Damn the incels turned OUT for this post lmao

[–] Flamekebab@piefed.social 1 points 48 minutes ago

The only wisdom is in knowing we know nothing.

[–] bitjunkie@lemmy.world 27 points 9 hours ago (2 children)

Hint all you want, the decent among us will still be terrified of looking creepy. Just tell us!

[–] TubularTittyFrog@lemmy.world 9 points 7 hours ago* (last edited 7 hours ago)

What most women don't get is that men like assertive women.

Some men don't. Just like some women don't like assertive men.

People generally, like other assertive people who are clear about what they want. I don't have any issue with a woman giving me a clear rejection.
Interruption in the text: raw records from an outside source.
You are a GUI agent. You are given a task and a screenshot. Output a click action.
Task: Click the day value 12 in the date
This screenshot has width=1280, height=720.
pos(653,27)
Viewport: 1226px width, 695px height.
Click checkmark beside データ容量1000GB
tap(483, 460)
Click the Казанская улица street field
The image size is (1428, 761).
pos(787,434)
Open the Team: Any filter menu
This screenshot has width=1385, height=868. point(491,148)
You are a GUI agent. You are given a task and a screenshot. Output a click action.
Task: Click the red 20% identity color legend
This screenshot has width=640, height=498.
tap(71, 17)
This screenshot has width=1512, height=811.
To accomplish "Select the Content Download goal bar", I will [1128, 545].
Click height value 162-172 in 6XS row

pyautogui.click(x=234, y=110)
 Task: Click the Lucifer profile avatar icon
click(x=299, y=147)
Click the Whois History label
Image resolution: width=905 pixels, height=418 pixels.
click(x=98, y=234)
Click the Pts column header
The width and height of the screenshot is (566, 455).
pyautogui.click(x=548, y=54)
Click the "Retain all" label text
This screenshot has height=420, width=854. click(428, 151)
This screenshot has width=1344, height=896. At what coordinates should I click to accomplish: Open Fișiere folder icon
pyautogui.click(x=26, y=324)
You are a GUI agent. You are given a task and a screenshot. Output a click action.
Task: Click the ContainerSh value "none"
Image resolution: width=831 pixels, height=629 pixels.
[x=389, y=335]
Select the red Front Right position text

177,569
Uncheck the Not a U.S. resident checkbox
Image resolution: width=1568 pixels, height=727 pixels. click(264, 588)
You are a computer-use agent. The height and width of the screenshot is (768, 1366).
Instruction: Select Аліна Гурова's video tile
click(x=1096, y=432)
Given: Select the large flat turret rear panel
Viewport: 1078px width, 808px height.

But I really hate the fake 'rejections' they give me most of the time that leave the door open or the bullshit double-standard where they reject me and then expect me to 'try harder' to win them over because 'men need to chase me'. or whatever horse pucky they believe.

[–] rumba@lemmy.zip 4 points 7 hours ago

The bear thing scared a lot of decent guys off.

[–] Slovene@feddit.nl 4 points 6 hours ago

Like is a strong word. Let's say she's used to you.

[–] ICastFist@programming.dev 34 points 11 hours ago* (last edited 11 hours ago) (5 children)

Why are women even taught/expected to behave like sneaky spies when it comes to romance? "Ok, time to do my personal hair signal that I'm interested and want him to approach"

[–] AlfredoJohn@sh.itjust.works 3 points 3 hours ago (1 children)

Probably because historically the patriarchy took away women's rights to be able to choose mates and had years and years of arranged marriages. Then couple that with women being in those forced relationships who could not chose their partners looking for comfort outside of the inhumane treatment of forced marriages and you get societal pressures that taught women they dont get a say in romantic relationships and as such them showing interest had to be covert as it was typically to those outside their prescribed marriage and if caught they could at the very least be socially disowned or at worst be literally killed for it. So yeah im not surprised women have a tendency to be less obvious about it its only very recently in human history that they got to have a say in finding partners.

[–] Tedesche@lemmy.today 1 points 25 minutes ago

I don’t think that’s it.

[–] prime_number_314159@lemmy.world 28 points 10 hours ago (1 children)

Being clear about your desire also means that rejection is clear, and that hurts.